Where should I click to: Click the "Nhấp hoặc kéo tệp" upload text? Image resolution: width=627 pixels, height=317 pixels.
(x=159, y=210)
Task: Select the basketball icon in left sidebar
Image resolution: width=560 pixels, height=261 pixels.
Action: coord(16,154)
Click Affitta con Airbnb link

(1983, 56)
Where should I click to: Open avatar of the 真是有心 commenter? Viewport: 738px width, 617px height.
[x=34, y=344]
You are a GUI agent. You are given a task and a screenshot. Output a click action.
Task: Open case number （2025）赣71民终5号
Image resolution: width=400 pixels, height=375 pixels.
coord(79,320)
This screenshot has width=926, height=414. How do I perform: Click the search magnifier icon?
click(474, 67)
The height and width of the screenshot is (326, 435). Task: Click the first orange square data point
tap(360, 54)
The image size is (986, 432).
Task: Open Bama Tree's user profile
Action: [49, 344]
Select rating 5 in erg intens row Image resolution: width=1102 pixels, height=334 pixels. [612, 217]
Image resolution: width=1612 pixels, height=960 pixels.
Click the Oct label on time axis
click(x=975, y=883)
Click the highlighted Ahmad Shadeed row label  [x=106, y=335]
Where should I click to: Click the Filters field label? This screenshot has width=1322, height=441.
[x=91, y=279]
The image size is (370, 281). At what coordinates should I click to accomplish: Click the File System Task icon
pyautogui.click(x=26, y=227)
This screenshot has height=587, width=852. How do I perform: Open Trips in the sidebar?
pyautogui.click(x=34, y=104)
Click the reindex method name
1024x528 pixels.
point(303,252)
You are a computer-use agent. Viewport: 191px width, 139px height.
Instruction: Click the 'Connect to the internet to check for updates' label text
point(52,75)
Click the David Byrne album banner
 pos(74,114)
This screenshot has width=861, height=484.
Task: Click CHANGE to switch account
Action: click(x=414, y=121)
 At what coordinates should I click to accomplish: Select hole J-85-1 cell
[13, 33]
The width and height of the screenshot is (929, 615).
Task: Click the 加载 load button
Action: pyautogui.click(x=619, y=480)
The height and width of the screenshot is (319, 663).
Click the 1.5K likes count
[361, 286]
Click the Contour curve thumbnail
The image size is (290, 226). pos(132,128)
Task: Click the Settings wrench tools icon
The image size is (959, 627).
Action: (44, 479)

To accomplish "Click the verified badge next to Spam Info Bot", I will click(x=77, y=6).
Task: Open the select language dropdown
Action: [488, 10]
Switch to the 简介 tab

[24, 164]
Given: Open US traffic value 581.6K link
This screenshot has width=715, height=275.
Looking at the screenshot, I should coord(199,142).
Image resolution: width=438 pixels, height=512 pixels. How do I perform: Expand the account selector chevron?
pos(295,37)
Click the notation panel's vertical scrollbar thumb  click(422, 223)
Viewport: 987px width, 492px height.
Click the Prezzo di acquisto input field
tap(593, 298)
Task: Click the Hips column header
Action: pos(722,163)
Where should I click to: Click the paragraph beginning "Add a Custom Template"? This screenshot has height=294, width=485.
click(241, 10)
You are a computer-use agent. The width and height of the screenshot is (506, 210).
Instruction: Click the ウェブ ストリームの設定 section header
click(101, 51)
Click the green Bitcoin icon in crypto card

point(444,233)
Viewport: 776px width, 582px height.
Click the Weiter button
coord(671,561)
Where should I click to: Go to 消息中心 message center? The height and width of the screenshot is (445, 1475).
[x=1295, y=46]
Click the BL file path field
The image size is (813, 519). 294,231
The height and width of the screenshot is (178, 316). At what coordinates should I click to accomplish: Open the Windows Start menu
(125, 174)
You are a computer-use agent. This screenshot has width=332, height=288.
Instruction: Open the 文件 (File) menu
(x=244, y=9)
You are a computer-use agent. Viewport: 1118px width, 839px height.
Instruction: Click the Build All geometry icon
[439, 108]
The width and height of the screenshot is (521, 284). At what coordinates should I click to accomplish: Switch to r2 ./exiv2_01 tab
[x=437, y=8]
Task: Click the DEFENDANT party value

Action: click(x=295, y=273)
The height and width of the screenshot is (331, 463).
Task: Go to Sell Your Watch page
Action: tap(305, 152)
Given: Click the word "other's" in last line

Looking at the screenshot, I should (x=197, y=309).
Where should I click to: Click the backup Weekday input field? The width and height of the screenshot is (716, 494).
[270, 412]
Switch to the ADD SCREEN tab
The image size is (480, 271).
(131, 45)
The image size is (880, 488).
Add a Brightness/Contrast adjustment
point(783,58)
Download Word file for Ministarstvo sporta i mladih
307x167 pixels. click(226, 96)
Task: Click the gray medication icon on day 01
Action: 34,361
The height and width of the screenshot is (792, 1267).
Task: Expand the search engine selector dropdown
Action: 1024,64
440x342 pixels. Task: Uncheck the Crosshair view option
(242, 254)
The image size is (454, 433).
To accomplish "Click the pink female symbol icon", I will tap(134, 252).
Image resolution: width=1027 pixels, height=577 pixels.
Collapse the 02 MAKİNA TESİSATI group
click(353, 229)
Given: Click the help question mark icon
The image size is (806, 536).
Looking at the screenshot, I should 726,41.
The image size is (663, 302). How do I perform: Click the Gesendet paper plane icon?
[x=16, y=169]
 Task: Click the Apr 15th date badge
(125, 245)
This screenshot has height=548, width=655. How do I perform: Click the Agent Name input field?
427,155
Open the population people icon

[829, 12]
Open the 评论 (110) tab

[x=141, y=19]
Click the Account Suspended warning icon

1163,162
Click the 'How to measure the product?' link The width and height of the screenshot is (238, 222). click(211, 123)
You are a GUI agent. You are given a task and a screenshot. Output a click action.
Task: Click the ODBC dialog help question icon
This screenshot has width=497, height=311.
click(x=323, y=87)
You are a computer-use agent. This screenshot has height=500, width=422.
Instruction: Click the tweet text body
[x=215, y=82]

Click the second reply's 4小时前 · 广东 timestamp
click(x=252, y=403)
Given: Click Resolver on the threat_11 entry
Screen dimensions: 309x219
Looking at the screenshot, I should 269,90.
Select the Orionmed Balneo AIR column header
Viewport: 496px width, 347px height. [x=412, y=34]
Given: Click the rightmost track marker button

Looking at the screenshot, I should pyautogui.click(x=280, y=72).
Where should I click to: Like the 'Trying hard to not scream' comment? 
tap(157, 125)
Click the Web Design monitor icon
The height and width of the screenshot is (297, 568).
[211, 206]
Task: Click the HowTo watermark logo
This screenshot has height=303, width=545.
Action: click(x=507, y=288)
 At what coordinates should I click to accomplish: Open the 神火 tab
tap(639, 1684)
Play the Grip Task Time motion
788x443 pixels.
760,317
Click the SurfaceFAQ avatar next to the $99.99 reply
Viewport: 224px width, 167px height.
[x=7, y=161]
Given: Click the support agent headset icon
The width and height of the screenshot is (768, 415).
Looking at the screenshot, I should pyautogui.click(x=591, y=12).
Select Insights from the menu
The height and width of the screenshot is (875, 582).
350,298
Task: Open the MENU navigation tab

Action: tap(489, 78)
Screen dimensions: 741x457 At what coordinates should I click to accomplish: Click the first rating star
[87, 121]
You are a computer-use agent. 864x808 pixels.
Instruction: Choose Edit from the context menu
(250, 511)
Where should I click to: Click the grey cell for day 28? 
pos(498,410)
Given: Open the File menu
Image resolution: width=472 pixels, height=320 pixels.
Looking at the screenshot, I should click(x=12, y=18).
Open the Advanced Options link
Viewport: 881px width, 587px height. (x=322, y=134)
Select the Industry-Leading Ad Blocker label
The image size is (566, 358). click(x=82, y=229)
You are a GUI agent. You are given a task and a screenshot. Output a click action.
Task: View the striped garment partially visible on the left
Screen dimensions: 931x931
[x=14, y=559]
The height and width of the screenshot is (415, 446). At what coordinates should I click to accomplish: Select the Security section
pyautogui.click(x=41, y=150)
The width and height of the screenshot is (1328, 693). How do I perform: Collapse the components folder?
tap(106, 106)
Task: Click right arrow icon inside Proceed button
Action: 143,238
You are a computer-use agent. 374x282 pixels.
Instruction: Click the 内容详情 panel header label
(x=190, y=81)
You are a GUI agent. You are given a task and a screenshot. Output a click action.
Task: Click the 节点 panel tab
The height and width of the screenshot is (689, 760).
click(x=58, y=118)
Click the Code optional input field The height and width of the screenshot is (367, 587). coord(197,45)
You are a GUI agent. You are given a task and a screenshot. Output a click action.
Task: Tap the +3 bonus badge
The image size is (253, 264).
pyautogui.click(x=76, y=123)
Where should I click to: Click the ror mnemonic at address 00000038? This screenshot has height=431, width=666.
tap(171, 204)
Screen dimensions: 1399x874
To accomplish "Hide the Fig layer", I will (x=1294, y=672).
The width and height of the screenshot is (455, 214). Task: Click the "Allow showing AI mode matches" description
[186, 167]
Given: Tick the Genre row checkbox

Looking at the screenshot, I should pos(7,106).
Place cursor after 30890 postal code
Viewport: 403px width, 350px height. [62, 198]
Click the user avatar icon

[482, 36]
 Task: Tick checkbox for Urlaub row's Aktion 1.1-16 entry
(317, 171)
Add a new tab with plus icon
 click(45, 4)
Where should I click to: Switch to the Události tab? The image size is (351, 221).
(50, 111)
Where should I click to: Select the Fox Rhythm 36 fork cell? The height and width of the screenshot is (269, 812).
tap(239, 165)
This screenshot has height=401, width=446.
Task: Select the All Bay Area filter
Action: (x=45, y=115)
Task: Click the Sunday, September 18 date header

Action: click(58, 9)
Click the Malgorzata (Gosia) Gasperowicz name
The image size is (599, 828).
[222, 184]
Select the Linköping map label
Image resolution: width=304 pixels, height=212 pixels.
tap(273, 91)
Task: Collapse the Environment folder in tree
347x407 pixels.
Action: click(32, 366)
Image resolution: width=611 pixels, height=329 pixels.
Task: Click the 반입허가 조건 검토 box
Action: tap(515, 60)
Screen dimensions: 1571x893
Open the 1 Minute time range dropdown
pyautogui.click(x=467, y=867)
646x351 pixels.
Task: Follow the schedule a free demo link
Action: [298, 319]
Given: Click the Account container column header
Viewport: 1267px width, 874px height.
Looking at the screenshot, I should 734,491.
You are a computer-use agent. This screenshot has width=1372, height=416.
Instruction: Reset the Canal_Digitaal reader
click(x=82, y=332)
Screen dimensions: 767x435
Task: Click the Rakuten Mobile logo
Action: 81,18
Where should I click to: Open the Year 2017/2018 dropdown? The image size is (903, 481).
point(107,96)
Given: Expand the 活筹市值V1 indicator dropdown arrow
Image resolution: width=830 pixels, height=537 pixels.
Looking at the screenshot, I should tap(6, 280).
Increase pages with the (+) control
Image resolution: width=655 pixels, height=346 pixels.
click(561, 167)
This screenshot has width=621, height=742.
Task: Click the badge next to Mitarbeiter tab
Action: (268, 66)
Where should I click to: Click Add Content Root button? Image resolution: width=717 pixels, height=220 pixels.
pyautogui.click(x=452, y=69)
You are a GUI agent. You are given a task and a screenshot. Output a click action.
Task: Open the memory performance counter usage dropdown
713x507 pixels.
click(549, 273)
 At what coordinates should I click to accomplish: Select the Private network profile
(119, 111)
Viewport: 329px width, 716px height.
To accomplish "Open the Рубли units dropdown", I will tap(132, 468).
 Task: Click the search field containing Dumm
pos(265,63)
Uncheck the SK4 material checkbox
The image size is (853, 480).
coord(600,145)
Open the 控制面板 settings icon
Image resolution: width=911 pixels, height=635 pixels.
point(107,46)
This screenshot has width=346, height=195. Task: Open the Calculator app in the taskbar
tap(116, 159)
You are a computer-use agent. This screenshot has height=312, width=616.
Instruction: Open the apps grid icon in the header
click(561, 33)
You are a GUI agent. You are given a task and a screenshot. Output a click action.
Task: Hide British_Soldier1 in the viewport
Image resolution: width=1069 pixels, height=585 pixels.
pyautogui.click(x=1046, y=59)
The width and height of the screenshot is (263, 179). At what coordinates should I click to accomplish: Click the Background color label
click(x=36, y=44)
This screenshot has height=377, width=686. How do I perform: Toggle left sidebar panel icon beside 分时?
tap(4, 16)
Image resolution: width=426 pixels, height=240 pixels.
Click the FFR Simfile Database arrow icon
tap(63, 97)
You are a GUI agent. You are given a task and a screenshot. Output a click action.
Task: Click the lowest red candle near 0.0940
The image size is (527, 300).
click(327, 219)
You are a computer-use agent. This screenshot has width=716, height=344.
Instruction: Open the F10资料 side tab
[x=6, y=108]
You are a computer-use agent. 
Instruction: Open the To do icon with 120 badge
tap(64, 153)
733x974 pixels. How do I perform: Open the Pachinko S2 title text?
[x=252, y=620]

*What is expected*:
Starting at the line above that contains "788x443 pixels.", repeat each line exactly up to and including the line that contains "Given: Click the support agent headset icon", and stop there.

*Written answer*:
788x443 pixels.
760,317
Click the SurfaceFAQ avatar next to the $99.99 reply
Viewport: 224px width, 167px height.
[x=7, y=161]
Given: Click the support agent headset icon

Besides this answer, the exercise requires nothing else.